SAVAGE dogs have wreaked havoc in Warwick, with one pet dead and five others ripped open and lucky to be alive.
On Sunday morning Tammie Conroy looked out on her parent's back paddock on Inverleigh Rd and noticed something was wrong, very wrong.
After a closer look, five of their stud Dorper ewes had been mauled in a frightening night-time attack.
One lamb was missing completely.
Tammie's mum, Bronnie Reid, said the family was horrified their pets had gone through such an ordeal.
"We so shocked and really sad about it all at first," she said.
"These were the animals we're the closest to, they are pets and it's horrible.
"I guess we're lucky we only lost one. We've been here ten years and this has never happened before and now we're living with the fear it might happen again."

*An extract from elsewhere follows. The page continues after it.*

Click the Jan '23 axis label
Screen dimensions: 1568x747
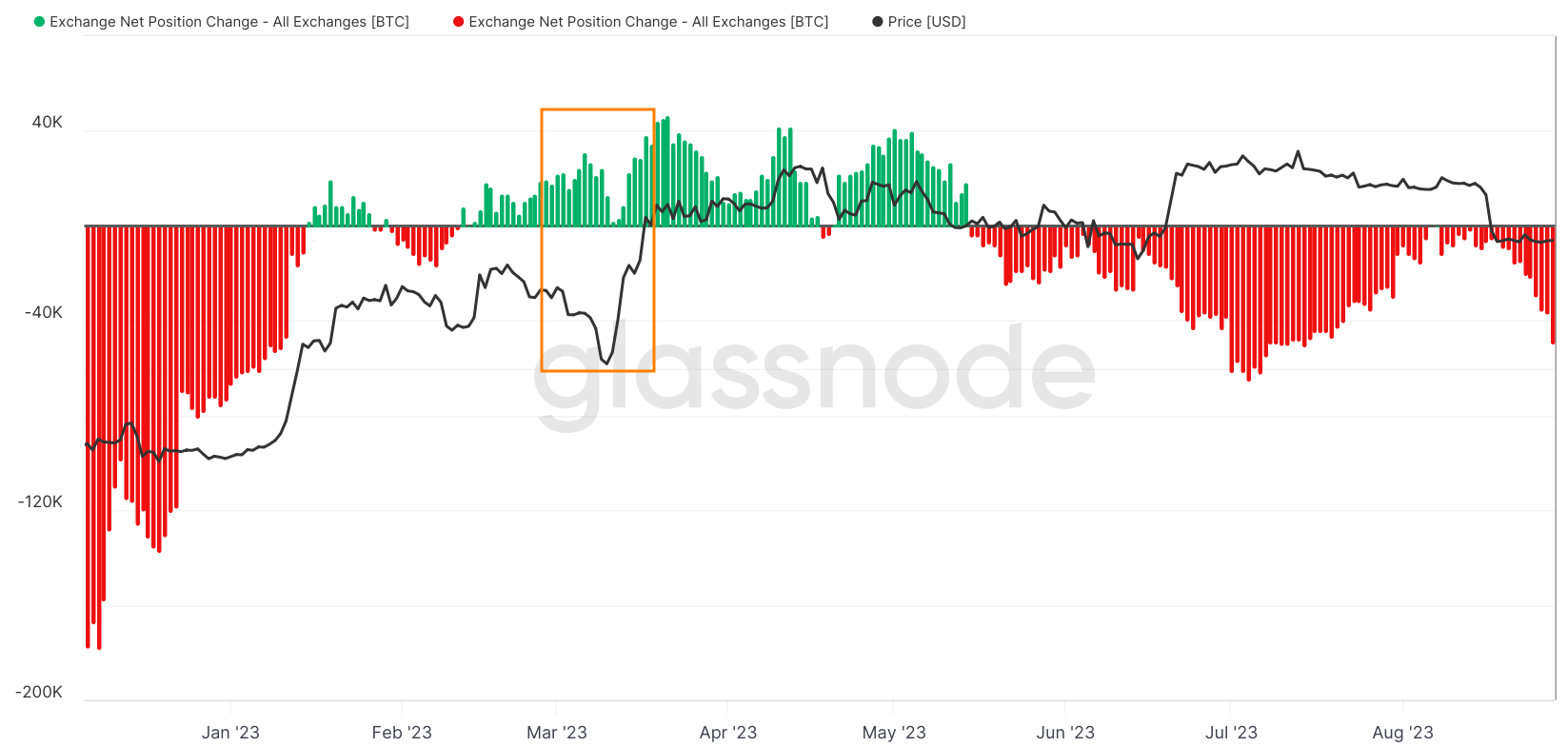click(230, 732)
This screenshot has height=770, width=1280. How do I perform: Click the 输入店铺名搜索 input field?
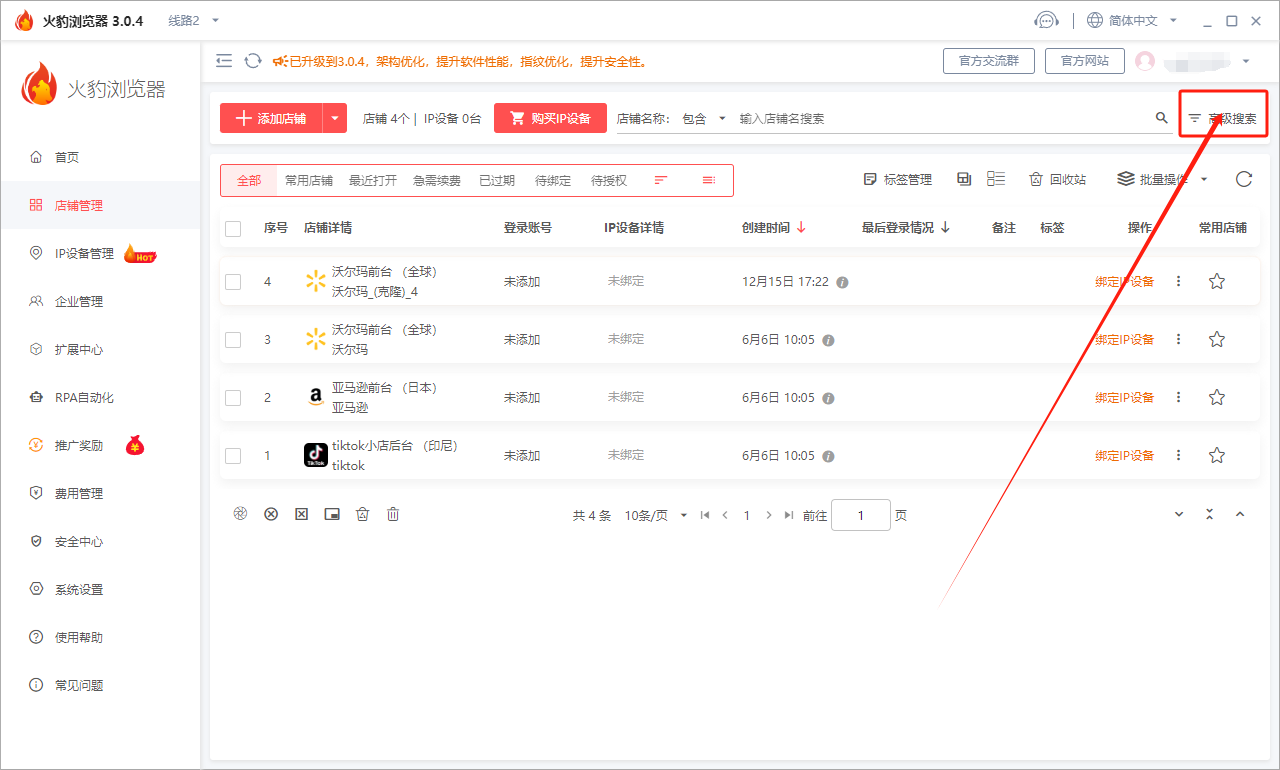(940, 118)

About 15 sheep and one ram were in the large paddock, which is netted on three sides.
Also on the property, not 100m away is a small feedlot with over 150 lambs.
Upon closer inspection, dog tracks were found at the fence at the far end of the paddock.
"They were huge too," Miss Conroy said.
"Massive paw prints and judging by the tracks in the area, I suspect there were probably two dogs.
"And the bite marks on the animals, a very big dog has done this."
Mrs Reid said some people had pointed the blame at wild dogs.
"I grew up at Karara and we had issues with dingoes out there," she said.
"Dingoes kill, they don't wound and leave.
"This looks like a bit of a game to some domesticated dogs, somebody's pets.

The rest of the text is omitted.